Tragedi Malari atau Malapetaka Limabelas Januari adalah awal mula Investasi asing besar besaran masuk ke tanah air ini, sejak menjabat jadi presiden tepanya hanya 3 minggu. Presiden Suharto tanpa ragu ragu menjual saham Freeport dan menerima tanda tangan kontrak pertamanya selama 30 tahun (yang seharusnya berakhir habis tahun 1997).Â
Setelah karya pertamanya ini terwujud, Presiden Suharto mengundang perdana mentri Jepang Kakuei Tanaka, masa yang saat itu masih dihantui buruk nya bayang bayang jepang otomatis tersontak dan berunjuk rasa di Bandara Halim Perdanakusuma menunggu kedatangan perdana mentri jepang.
Gabungan pengunjuk rasa dan mahasiswa menjadi corong penyalur rasa tidak puas tersebut. Mahasiswa mulai tidak puas terhadap kebijaksanaan pejabat pemerintah. Berbagai masalah yang disorot mahasiswa waktu itu adalah Pertamina, Proyek TMII yang dianggap mirip proyek mercusuar, hingga peranan modal asing khususnya Jepang.

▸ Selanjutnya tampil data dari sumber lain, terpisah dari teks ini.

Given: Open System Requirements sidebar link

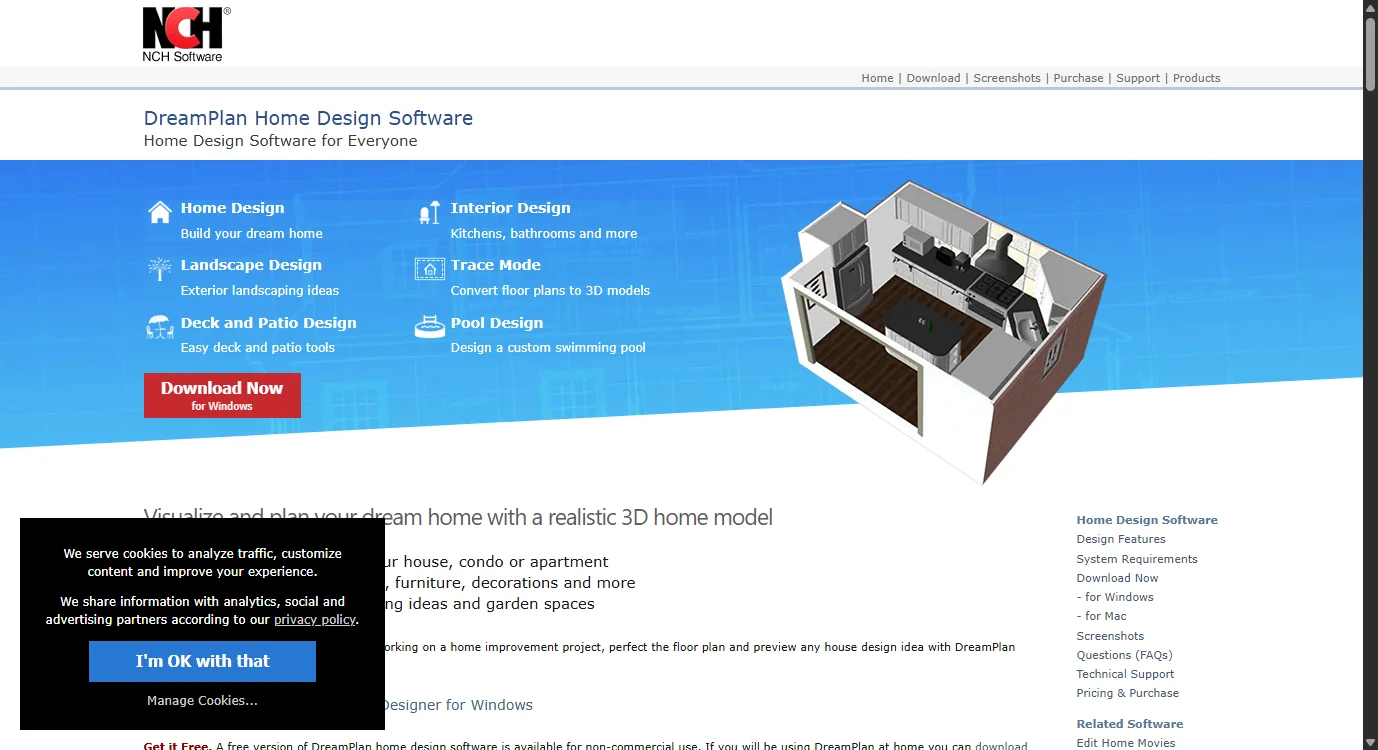Looking at the screenshot, I should coord(1136,559).
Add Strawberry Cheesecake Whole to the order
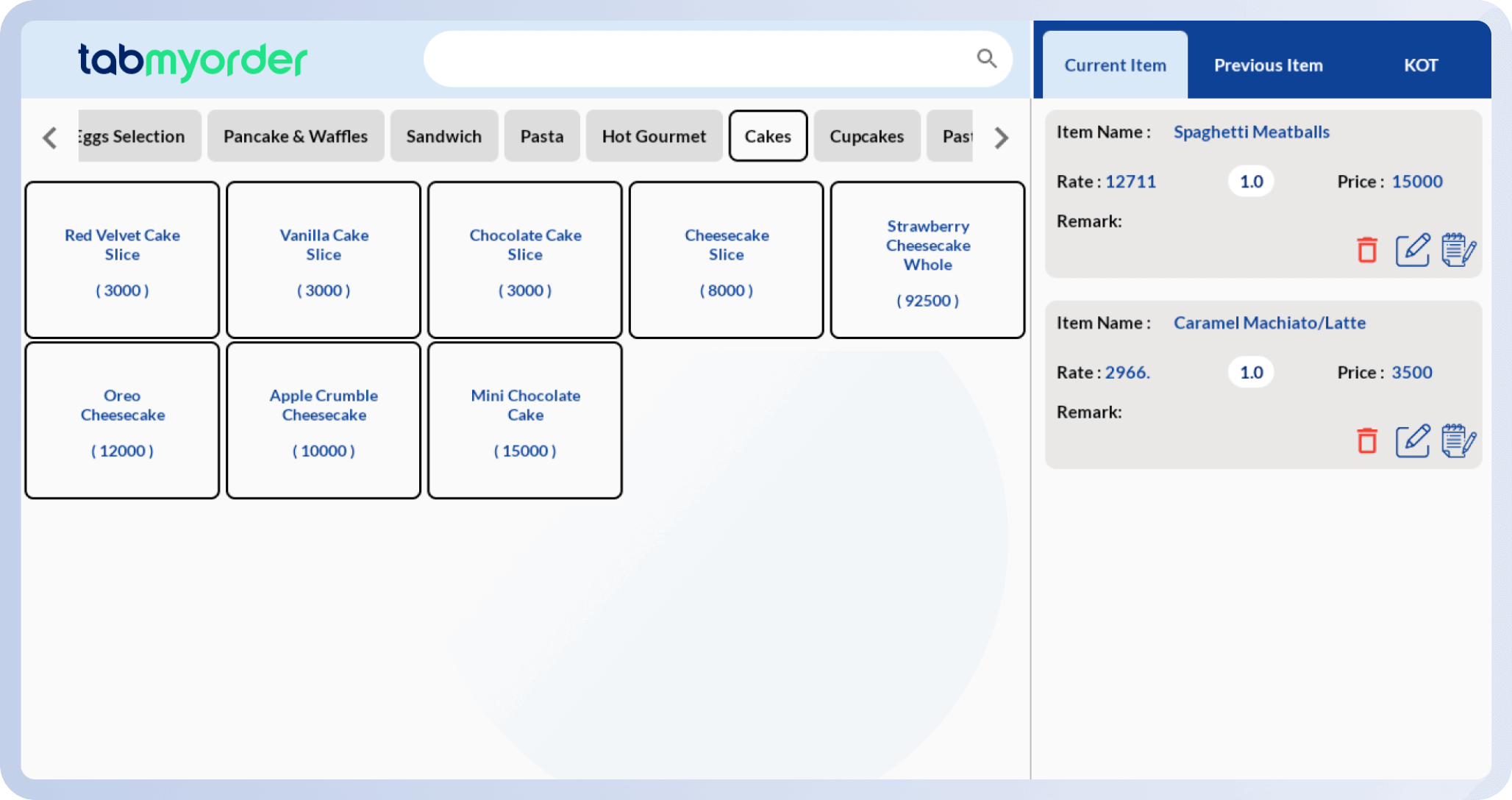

Puncak aksi protes itu akhirnya terjadi pada 15 Januari 1974. Kedatangan Perdana Menteri Jepang, Tanaka Kakuei, di Pangkalan Udara Halim Perdanakusuma disambut dengan aksi demonstrasi yang berujung rusuh. Masa bulan madu antara mahasiswa dengan pemerintah, juga antara investor asing dengan masyarakat Indonesia umumnya, yang telah terjalin sejak jatuhnya Sukarno tahun 1966 pun berakhir.
Mahasiswa dan lainnya mengambil alih jalan selama masa kunjungan Perdana Menteri Tanaka, dan aksi protes mereka adalah antiasing, terutama Jepang; antibirokrasi, terutama ditujukan kepada teknokrat berpendidikan Barat yang mendorong pemerintah untuk lebih percaya pada investasi asing; dan antimiliter, terutama terhadap jenderal-jenderal yang dicurigai banyak diuntungkan dari perjanjian bisnis dengan orang-orang Tionghoa dan asing.
Jakarta berasap, penghancuran dan penjarahan terjadi di mana-mana. gak hanya menyasar produk-produk Jepang, massa juga melampiaskan kekesalannya kepada perusahaan-perusahaan Tionghoa. Salah satunya adalah Astra yang menjadi distributor barang-barang otomotif dari Jepang. Mobil-mobil dan sepeda motor buatan Jepang dan buatan asing lainnya dibakar, diceburkan ke sungai, atau, jika pemiliknya beruntung, hanya dikempeskan rodanya. Pada Peristiwa Malari ini, setidaknya sebelas orang tewas dan 300 lainnya luka-luka. Sebanyak 807 mobil dan 187 sepeda motor dirusak/dibakar, 144 bangunan ikut rusak. Toko-toko perhiasan pun tidak ketinggalan dijarah, sekitar 160 kg emas raib.
Sekitar 775 orang ditahan menyusul aksi pemerintah memadamkan kerusuhan tersebut, beberapa terdiri dari anak di bawah umur.
Dari Peristiwa Malari, Presiden Soeharto tampaknya mengambil sikap tegas: Go to hell with civil society. Secara gak langsung mengingatkan para demonstran who is the boss.